LONDONDERRY — Local landowners whose properties were identified as vital to the town’s green mission gathered inside the Town Hall Monday night to learn how they can help preserve their town’s natural resources for future generations.
More than 30 residents attended the informal public workshop, which was hosted by Conservation Commission member Mike Speltz.
A handful of those residents own property that is currently protected by a conservation easement, Speltz said, stressing the importance of Londonderry’s wetlands and farmlands.
The local landowners, who were notified of the meeting earlier this month, were presented with several options during the meeting: independently managing the land as open space; donating or selling a conservation easement to the town or another conservation agency to place legal protection on the land and prevent future development; or donating or selling the land itself.
Those opting for the latter would have the option of retaining their right to use the property for the span of their lifetime, commissioners noted.
“There is no taking of land for conservation purposes,” Speltz stressed.
Speltz outlined each potential process for the local landowners.
One option for landowners would be to work with such agencies as the Society for the Protection of New Hampshire Forests to assist them in independently maintaining their own open spaces, he said.
For those who are interested in a conservation easement, landowners can enjoy their land’s value while preventing future development.
“That way, you can still sell the land but the new owner would be subject to those restrictions,” said Speltz. “It may be you’re tired of mowing the grass and you want to sell. In that case, you could sell it to a conservation buyer.”
For those who are able to do so, gifting the land to either a conservation organization or the town can lower property tax payments, he said.
Town Council Chairman John Farrell urged the citizens to provide as much information as possible to the town when attempting to negotiate possible land or easement purchases.
“Doing as much up-front homework as you can do will definitely help us in the process,” said Farrell. “Your story is a good thing to share with us, because usually it’s not as black and white as it appears.”
Several landowners had some questions for Speltz and his fellow commissioners, with many wondering how zoning rules might apply to industrially or commercially zoned lands included in the green infrastructure plan.
Farrell stressed that the green infrastructure plan “is not a legal document,” and noted that the open space books “have run out of money.”

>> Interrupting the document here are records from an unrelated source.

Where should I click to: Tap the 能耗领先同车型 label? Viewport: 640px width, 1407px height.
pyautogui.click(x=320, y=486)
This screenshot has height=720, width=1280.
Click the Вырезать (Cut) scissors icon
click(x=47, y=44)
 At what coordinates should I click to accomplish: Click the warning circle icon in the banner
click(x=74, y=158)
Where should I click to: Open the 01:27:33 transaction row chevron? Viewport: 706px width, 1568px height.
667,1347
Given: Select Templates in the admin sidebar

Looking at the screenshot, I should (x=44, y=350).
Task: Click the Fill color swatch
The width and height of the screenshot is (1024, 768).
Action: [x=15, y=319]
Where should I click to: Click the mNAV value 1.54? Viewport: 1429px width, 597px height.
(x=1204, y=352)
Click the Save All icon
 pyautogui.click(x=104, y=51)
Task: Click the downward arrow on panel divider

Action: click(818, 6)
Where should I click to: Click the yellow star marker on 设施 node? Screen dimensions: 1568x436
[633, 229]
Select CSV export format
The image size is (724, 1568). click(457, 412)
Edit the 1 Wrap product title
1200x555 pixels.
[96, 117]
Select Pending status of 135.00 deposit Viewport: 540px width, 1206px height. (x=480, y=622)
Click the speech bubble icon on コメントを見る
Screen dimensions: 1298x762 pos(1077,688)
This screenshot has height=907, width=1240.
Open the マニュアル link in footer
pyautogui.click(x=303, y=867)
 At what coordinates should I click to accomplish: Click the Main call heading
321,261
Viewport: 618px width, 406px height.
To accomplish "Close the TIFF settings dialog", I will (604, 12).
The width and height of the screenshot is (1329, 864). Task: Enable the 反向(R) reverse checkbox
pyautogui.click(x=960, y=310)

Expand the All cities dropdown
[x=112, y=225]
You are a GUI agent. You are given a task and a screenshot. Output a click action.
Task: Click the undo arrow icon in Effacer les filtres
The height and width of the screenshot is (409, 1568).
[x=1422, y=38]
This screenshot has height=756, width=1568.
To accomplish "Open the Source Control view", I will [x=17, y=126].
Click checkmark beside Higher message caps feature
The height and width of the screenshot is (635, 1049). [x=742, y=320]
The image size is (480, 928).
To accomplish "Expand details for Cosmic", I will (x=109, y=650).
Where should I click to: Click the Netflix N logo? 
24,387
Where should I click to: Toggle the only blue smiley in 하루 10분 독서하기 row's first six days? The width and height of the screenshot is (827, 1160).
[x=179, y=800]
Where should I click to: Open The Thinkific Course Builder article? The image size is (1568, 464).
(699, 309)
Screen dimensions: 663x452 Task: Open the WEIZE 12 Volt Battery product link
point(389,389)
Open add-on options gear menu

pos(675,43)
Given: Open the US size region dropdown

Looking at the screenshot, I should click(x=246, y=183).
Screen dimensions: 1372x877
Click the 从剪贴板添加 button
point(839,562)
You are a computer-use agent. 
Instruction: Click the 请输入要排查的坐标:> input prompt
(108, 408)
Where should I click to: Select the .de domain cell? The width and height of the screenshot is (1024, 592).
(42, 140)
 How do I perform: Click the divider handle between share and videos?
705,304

However, he said a land stewardship plan, mainly to preserve the town’s drinking water, is still consistent with the Town Council’s goals.
“Nothing can sneak in the back door,” Speltz replied, noting that any town purchase would need to go before the Planning Board and Town Council before anything gets finalized.
In 2010, the Town Council formed the Open Space Task Force, giving the Conservation Commission permission to work toward preserving the town’s natural resources.
Since 1978, the town has spent $15 million toward protecting its resources, though an open space bond has not appeared on the Londonderry ballot since 2006.
A total of 821 acres is protected at no direct cost to the town, including land protected through development mitigation, state wetlands ordinances or other such means.
In all, the town has 4,047 acres of permanently protected lands, accounting for 15 percent of the town. Those sites are sprinkled evenly throughout the town.
“You and your land have been providing services to the town that are just as important as our education, our utilities,” Speltz told the audience. “We can only protect land when we have willing owners.”
Such natural resources are necessary, he noted, to preserve the town’s drinking water, maintain agriculture, preserve plant and animal habitats, and encourage outdoor recreation.
“It’s fine to preserve a wetland, but if you build everything around it, that wetland is going to die,” said Speltz.
He noted that some of the town’s rarest of residents are the New England cottontail rabbits, which are endangered. Of further interest, he added, is the active heron rookery located within the Musquash Conservation Area.
One goal, Speltz said, is to make sure outdoor recreation areas are accessible to every Londonderry citizen within a 10-minute walk.